Las autoridades han intentado minimizar esta contradicción, esta difícil cuadratura del círculo, con una estrategia relativamente cauta. “Despliéguense, pero no entren en combate”. Por desgracia, es una actitud que no ha dado los resultados esperados. Cabía la posibilidad de que la mera presencia de la Guardia Nacional, sus cuarteles diseminados por el territorio y la mayor presencia de militares hubiese replegado a los criminales. Pero estos leyeron muy pronto que la mera presencia y el patrullaje no tenía por qué afectar a sus actividades. Y en cambio, la frecuente emboscada de patrullas militares o los encontronazos que deja el azar de este patrullaje han provocado el malestar de los soldados. Y cuando se ven obligados a responder, afirman ellos, en ocasiones terminan siendo acusados de violar derechos humanos y sujetos a procedimientos penales.

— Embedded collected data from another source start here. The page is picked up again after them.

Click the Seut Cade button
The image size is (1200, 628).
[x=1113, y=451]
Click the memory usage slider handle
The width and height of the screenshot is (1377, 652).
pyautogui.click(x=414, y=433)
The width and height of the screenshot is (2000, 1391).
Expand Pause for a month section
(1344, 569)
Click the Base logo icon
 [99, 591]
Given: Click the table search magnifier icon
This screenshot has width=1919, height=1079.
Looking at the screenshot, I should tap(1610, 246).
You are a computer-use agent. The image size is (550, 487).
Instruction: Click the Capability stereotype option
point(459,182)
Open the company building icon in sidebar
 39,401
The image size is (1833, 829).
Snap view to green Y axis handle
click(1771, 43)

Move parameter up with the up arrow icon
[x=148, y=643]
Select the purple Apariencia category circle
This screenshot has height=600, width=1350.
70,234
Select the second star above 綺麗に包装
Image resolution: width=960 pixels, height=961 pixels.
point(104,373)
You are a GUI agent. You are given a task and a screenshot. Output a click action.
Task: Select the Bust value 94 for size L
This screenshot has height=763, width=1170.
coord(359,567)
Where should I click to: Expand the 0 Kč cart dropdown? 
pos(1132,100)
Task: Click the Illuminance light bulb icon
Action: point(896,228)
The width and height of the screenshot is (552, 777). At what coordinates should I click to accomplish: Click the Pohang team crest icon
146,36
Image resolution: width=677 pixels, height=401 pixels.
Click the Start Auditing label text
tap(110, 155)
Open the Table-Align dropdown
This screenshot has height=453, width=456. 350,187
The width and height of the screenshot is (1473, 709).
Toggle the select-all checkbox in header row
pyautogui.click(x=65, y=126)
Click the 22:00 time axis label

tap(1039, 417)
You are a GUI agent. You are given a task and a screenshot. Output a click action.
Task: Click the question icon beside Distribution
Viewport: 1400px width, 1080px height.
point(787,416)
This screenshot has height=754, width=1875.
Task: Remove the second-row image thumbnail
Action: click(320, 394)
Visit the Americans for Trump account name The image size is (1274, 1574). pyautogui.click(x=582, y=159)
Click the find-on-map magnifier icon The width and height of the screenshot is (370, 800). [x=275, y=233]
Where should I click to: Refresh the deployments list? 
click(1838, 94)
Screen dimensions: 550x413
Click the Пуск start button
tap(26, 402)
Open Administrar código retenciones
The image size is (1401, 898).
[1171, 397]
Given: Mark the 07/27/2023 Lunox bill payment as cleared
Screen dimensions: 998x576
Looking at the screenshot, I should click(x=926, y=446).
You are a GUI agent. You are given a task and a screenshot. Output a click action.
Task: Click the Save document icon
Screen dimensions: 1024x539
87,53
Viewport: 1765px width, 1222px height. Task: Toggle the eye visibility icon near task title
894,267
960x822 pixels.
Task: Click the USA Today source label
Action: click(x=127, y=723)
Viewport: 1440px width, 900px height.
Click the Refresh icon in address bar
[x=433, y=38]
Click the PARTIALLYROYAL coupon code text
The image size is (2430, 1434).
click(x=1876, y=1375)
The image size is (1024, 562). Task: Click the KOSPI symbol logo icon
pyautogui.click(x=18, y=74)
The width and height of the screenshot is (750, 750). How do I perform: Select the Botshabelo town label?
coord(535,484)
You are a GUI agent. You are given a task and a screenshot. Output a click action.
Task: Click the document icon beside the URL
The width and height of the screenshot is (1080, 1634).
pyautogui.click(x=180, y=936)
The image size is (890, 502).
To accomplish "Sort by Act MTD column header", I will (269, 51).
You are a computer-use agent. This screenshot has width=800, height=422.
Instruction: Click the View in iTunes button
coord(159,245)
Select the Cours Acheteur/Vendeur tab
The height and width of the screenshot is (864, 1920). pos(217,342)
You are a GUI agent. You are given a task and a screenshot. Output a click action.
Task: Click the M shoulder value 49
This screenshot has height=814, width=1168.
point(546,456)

No está claro qué salida pueda tener este entuerto. Pero ninguna parece buena. Regresar los soldados a los cuarteles no es alternativa (incluso si los generales estuvieran de acuerdo) si no contamos con estrategias para desarrollar sólidas y muy numerosas fuerzas policiacas, algo que no está a la vista y probablemente no es realizable a corto y mediano plazo. Y, por otro lado, optar por una salida hacia adelante, es decir, dar carta blanca a los militares para enfrentar a los sicarios, es un camino lleno de riesgos por el enorme poder que tendrían sobre la población e incluso sobre el resto de las autoridades locales. Potencialmente un camino de no retorno, porque no sería fácil obligar a los generales a regresar a la normalidad. En la práctica significa ceder libertades civiles quizá de manera irreversible.

Es muy probable que el actual impasse se mantenga el resto del sexenio. De alguna manera López Obrador tiene una relación favorable con la élite castrense, a la que ha cultivado con el protagonismo antes mencionado. Pero es un equilibrio precario y claramente insatisfactorio. Una bomba de tiempo para el siguiente gobierno.